**Texto a ler**
+++
Face ao acima descrito destacam-se os seguintes parágrafos da “Informação n.º 2340/2010”:
“(…) . Refere o artigo 40.º do Decreto-Lei n.º 119/83, de 25 de Fevereiro (Estatuto das IPSS), que “As organizações e instituições religiosas que, para além dos fins religiosos, se proponham actividades enquadráveis no n.º 1 ficam sujeitas, quanto ao exercício daquelas actividades, ao regime estabelecido no (…) Estatuto”.
Ora, as IPSS são constituídas para prosseguir, a título principal, os fins previstos no n.º 1 do artigo 1.º do Decreto-Lei n.º 119/83, de 25 de Fevereiro. Estas podem ainda prosseguir, de modo secundário, outros fins não lucrativos que com aqueles sejam compatíveis, no entanto, o regime previsto no Estatuto das IPSS não se aplica em tudo o que respeite exclusivamente a esses fins (n.º 2 e n.º 3 do artigo 1.º do Decreto-Lei n.º 119/83).
No caso concreto das organizações e instituições religiosas, em regra, estas prosseguem, a título principal, fins religiosos, e não os fins previstos no n.º 1 do artigo 1.º do Estatuto das IPSS.
Assim, afigura-se que o artigo 40.º do Decreto-Lei n.º 119/83, de 25 de Fevereiro, não equipara as organizações e instituições religiosas a IPSS, tem, sim, como objectivo sujeitá-las ao regime estabelecido no Estatuto das IPSS.
(…)
+++
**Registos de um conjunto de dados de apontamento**

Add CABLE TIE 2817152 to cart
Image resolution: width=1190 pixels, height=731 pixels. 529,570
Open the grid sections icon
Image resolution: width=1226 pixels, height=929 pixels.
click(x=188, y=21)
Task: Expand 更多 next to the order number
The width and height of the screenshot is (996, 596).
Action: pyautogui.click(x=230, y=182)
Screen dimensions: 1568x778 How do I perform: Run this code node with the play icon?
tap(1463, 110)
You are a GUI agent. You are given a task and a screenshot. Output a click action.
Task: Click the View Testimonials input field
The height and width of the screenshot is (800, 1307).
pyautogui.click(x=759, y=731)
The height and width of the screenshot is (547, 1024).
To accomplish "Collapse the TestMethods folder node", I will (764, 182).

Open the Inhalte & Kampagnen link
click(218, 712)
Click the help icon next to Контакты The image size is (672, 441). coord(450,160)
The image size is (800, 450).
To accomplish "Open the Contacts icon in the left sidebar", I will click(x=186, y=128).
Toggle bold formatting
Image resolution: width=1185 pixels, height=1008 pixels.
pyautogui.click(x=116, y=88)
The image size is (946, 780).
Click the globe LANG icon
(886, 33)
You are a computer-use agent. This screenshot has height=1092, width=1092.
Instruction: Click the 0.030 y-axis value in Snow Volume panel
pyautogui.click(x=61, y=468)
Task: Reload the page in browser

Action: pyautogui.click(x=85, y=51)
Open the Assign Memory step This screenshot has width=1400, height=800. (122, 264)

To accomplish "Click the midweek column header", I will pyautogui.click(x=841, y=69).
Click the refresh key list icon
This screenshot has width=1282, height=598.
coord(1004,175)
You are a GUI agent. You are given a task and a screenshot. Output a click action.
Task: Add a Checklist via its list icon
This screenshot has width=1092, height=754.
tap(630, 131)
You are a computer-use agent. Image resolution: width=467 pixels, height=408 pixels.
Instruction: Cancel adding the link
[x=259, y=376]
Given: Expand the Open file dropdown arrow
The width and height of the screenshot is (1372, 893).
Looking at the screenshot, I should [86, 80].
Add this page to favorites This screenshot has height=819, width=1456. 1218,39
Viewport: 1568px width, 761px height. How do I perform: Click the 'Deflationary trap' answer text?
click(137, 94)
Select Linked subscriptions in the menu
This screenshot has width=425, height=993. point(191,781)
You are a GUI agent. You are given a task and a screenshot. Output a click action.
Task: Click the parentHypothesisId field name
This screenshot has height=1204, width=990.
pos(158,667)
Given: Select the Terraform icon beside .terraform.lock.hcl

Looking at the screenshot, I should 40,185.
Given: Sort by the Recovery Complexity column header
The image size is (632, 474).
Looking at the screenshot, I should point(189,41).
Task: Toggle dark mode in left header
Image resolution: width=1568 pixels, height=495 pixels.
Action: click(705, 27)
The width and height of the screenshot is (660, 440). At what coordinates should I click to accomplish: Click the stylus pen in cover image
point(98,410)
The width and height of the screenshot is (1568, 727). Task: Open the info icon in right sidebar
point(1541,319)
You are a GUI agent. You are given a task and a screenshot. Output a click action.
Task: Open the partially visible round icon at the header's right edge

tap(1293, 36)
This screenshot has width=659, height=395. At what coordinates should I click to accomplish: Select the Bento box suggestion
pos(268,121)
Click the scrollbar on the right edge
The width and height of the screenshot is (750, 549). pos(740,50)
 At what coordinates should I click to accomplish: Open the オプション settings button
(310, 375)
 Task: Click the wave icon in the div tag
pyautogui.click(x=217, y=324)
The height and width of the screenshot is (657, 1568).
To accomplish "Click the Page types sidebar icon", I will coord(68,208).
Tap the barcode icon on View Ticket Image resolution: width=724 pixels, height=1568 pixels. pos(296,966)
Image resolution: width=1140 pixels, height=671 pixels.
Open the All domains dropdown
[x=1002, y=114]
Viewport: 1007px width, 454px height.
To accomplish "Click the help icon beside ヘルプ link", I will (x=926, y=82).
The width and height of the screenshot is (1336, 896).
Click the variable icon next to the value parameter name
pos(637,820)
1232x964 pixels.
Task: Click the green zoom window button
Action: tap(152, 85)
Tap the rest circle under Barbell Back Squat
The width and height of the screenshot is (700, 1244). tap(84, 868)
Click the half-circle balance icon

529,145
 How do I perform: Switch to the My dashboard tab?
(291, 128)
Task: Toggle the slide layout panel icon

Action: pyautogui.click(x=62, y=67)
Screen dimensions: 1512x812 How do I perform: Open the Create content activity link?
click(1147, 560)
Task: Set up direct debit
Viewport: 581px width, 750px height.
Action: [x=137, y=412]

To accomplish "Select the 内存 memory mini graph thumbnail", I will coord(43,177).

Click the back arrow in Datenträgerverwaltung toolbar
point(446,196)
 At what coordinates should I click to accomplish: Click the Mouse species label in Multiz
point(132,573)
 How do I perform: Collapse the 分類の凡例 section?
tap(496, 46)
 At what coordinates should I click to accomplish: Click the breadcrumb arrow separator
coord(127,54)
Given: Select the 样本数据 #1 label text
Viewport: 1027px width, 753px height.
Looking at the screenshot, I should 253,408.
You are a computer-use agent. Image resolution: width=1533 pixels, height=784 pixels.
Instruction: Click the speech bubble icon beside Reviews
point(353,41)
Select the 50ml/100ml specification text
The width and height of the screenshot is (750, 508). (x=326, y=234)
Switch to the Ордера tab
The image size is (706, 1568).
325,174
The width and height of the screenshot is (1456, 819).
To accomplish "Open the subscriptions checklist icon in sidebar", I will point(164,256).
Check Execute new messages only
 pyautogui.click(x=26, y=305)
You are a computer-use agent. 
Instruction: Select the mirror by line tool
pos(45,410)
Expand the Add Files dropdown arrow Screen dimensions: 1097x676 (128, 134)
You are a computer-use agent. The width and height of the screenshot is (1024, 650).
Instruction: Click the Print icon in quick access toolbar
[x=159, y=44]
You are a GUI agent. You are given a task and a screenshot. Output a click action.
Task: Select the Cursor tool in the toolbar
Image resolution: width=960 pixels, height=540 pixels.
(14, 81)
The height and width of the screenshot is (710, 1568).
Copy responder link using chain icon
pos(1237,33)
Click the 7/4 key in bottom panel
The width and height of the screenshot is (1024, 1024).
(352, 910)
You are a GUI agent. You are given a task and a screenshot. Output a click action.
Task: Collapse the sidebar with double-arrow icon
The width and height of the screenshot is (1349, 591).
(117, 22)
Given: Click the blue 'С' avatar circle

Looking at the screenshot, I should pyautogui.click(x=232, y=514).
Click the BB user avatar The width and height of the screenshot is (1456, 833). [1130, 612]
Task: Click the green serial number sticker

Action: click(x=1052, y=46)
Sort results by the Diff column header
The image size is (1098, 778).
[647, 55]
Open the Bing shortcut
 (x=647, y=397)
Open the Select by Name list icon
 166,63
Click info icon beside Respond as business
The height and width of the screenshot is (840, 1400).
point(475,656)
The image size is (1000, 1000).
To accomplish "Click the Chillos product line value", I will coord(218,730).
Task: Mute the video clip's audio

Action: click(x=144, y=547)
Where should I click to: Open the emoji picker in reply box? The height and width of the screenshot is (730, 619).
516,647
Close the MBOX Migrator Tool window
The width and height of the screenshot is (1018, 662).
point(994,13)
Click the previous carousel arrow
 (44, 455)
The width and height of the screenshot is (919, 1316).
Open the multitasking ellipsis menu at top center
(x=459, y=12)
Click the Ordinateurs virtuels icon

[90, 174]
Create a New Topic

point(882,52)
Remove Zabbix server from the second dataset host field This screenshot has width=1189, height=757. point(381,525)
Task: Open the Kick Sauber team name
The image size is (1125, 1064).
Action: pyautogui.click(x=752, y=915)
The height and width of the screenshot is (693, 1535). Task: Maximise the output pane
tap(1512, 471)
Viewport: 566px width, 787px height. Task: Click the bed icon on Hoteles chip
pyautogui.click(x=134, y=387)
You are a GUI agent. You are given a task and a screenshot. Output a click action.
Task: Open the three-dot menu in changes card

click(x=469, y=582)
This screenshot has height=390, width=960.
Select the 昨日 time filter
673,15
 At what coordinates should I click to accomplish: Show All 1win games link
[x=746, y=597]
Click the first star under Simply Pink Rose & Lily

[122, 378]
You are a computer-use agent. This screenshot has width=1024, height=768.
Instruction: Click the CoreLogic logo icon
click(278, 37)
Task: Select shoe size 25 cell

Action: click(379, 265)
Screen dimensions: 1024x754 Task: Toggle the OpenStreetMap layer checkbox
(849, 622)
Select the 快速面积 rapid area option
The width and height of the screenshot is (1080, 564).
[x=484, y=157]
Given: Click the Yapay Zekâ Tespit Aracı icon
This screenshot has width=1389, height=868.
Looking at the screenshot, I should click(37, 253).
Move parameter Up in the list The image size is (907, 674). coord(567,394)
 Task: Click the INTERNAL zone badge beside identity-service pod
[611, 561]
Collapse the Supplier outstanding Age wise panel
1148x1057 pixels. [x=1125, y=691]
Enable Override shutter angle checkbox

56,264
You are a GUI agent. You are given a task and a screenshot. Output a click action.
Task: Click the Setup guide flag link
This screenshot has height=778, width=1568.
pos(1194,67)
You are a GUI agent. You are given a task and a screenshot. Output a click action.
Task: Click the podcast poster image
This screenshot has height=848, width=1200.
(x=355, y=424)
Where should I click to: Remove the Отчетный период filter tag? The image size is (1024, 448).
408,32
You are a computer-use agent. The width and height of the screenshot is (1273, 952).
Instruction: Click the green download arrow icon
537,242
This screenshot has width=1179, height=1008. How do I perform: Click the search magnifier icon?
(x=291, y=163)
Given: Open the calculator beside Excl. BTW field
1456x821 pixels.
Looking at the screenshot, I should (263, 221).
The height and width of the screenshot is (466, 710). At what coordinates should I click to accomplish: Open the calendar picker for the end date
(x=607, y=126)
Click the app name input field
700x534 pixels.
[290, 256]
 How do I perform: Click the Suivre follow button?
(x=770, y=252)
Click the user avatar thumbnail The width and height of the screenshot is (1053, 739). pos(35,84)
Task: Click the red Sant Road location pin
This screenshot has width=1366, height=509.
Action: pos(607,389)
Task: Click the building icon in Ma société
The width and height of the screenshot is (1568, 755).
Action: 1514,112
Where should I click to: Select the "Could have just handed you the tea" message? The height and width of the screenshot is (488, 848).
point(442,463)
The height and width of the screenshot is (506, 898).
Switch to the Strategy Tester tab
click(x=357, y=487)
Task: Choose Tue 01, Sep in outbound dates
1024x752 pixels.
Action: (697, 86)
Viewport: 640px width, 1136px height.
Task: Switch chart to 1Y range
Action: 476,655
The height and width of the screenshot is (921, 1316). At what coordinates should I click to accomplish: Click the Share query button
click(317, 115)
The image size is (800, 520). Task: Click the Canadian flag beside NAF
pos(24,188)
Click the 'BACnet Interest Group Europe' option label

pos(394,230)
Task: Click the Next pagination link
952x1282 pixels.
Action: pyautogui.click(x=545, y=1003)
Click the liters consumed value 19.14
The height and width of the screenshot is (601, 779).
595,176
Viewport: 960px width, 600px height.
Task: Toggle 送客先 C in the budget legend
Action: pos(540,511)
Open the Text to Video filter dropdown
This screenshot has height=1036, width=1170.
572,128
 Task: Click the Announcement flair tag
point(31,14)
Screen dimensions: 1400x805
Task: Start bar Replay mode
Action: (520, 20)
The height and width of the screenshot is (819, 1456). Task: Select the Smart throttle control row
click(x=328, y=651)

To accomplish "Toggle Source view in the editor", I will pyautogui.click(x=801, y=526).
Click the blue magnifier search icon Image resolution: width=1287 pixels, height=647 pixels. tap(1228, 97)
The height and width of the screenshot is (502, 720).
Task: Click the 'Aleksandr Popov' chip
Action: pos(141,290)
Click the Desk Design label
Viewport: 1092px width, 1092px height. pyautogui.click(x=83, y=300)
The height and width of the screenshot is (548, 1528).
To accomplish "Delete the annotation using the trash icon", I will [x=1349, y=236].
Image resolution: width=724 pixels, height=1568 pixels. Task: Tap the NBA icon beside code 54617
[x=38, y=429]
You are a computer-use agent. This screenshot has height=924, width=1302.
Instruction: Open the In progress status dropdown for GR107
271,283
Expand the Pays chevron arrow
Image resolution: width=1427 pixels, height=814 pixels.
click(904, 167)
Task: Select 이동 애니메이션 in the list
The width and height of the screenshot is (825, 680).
+++
**Instruções das tarefas**
a) Segundo o texto sobre o Estatuto das IPSS, que fins prosseguem, em regra e a título principal, as organizações e instituições religiosas?
b) Transcreva do texto sobre o Estatuto das IPSS, sem qualquer alteração, tudo desde "No caso concreto" até "do Estatuto das IPSS.".

**Respostas às tarefas**
a) Prosseguem fins religiosos.

b)
No caso concreto das organizações e instituições religiosas, em regra, estas prosseguem, a título principal, fins religiosos, e não os fins previstos no n.º 1 do artigo 1.º do Estatuto das IPSS.